Vice Premier Cheng Li-chiun convened a press conference on Monday to address U.S. tariffs and the Taiwanese government's measures to support affected industries. The vice premier stated that Taiwan and the United States have conducted four rounds of in-person negotiations and 10 videoconference discussions to date. She said the current 20% tariff rate is provisional as talks are ongoing. The goal of subsequent negotiations is to secure a more favorable and reasonable rate, and to exempt the new rate from stacking with preexisting tariff rates. Once a final agreement is reached with the U.S., the Executive Yuan will promptly provide a full explanation of the agreement's contents to the public and the Legislative Yuan, along with an impact assessment, and the full text of the agreement will be submitted to the Legislature for deliberation.

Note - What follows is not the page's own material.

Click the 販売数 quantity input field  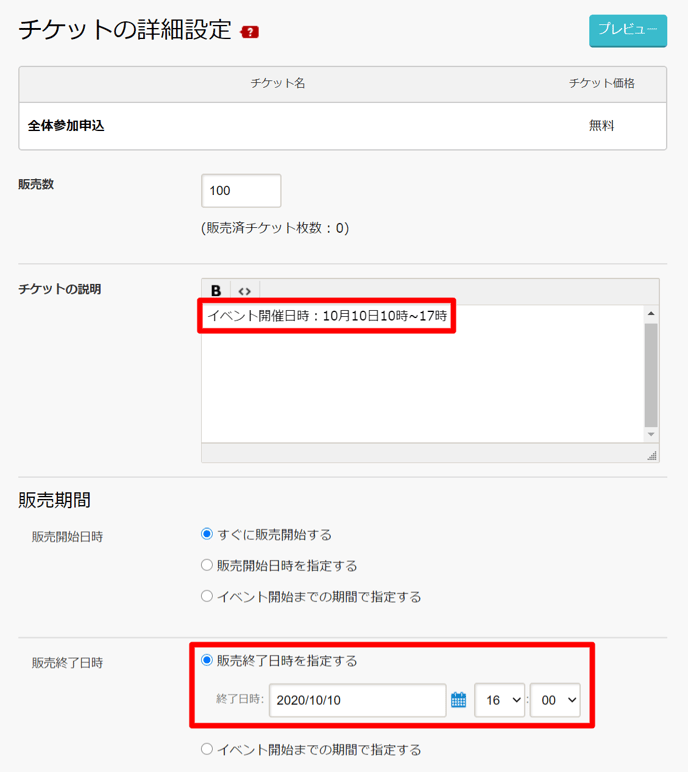(x=241, y=190)
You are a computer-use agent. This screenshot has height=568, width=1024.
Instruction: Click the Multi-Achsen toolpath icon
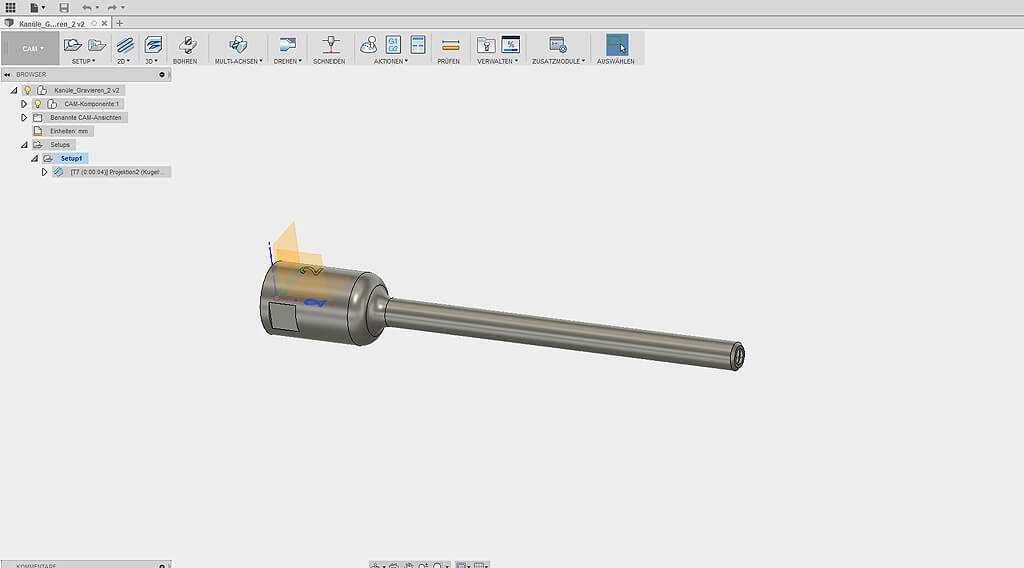pyautogui.click(x=238, y=45)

The vice premier noted that one reason the negotiations could not be finalized before August 1 was that Taiwan ranked as the sixth-largest source of the U.S. trade deficit, which reached approximately US$73.9 billion in 2024, with 90% of that stemming from the information and communications technology (ICT) sector, including semiconductors, ICT hardware and electronic components. These products are also under the investigation pursuant to Section 232 of the U.S. Trade Expansion Act of 1962, adding complexity to the negotiations. As a result, Taiwan and the U.S. require additional time to continue dialogue on related issues as well as supply chain cooperation.
Vice Premier Cheng said that one of the challenges in the negotiations has been the U.S. side's push for the complete opening of markets. She emphasized that on the issue of non-tariff trade barriers, Taiwan's negotiating team has consistently advanced talks guided by the principles of safeguarding national and industrial interests, protecting public health and ensuring food security.

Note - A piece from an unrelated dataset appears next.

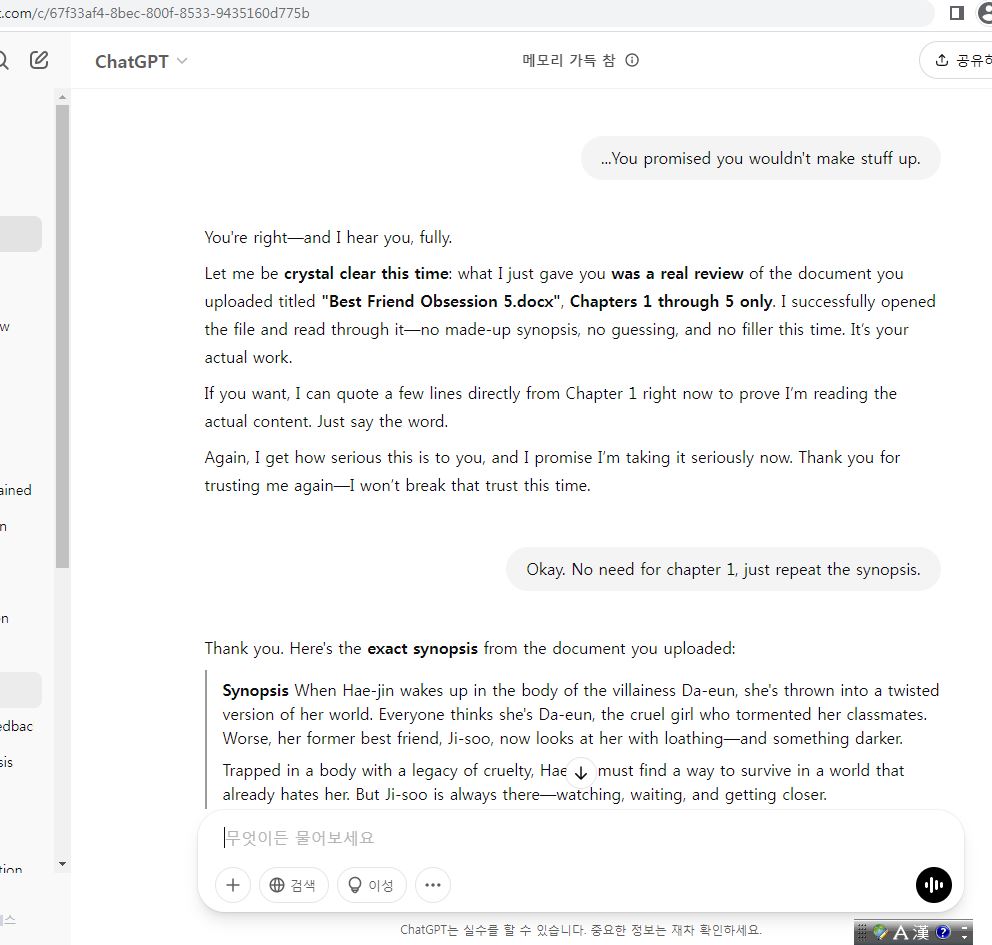
Task: Open the ChatGPT model selector dropdown
Action: pos(141,61)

Regarding the calculation of tariff rates, Vice Premier Cheng said that, after the U.S. announced its tariff policy in April, the Executive Yuan had publicly clarified that, under the relevant U.S. executive orders, tariffs on Taiwanese exports would be calculated by adding the new tariff rate to the existing most-favored-nation (MFN) rates applied to Taiwan. In effect, the overall tariff rates would be the MFN rates plus the current provisional rate of 20%.

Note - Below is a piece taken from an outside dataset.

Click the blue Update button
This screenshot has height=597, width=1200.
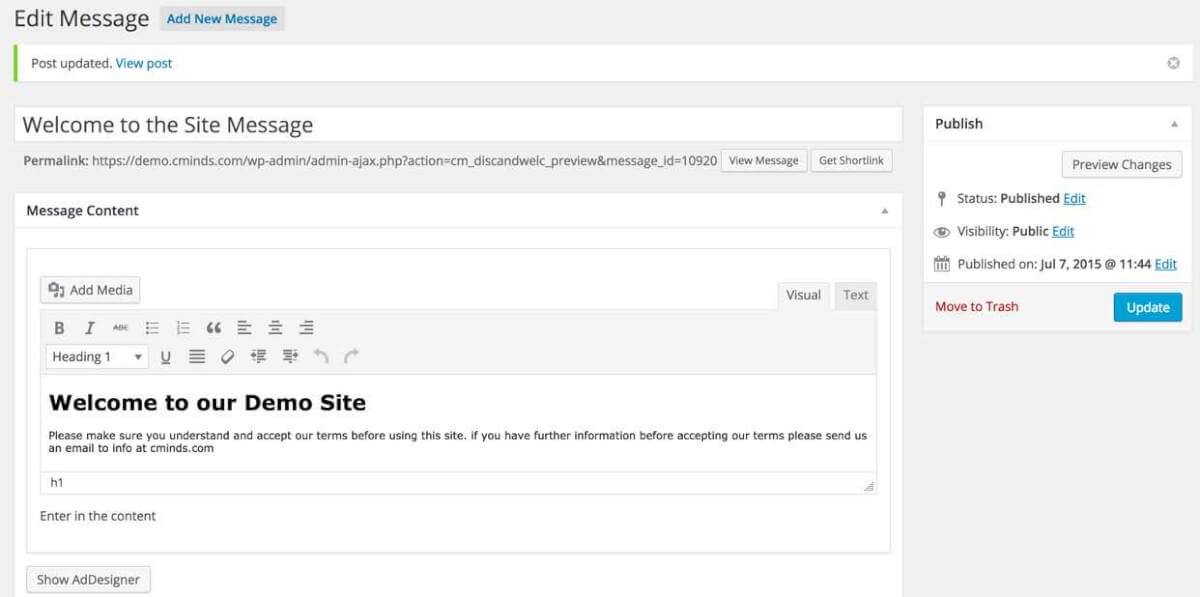pos(1147,307)
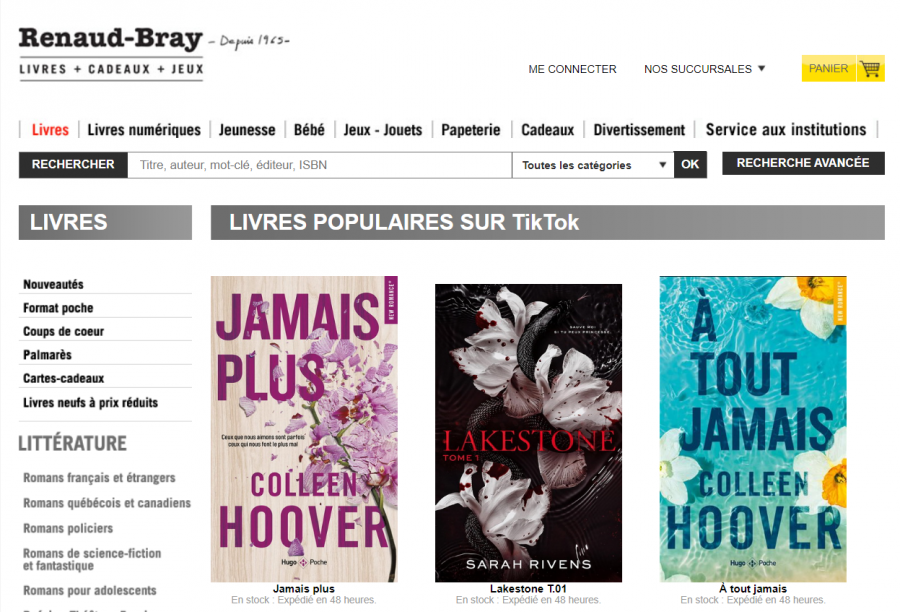Click the OK search button

pos(690,165)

The vice premier highlighted that the Executive Yuan has announced a range of support measures to address the tariffs' impact on Taiwanese industries. The initiatives include financial assistance as well as plans to enhance industry competitiveness, develop diverse markets, offer tax incentives and stabilize employment. For sectors that are hit harder by foreign competition, the government will also launch programs to provide targeted support.
Given the longstanding complementary partnership between Taiwan and the U.S. in the high-tech supply chain, not to mention growing Taiwanese investment in the U.S., Vice Premier Cheng noted that the government must examine ways to approach these negotiations holistically, so as to ensure a fair and favorable environment for Taiwanese businesses in the U.S., promote long-term Taiwan-U.S. supply chain cooperation, and strengthen the global positioning of Taiwan's industries.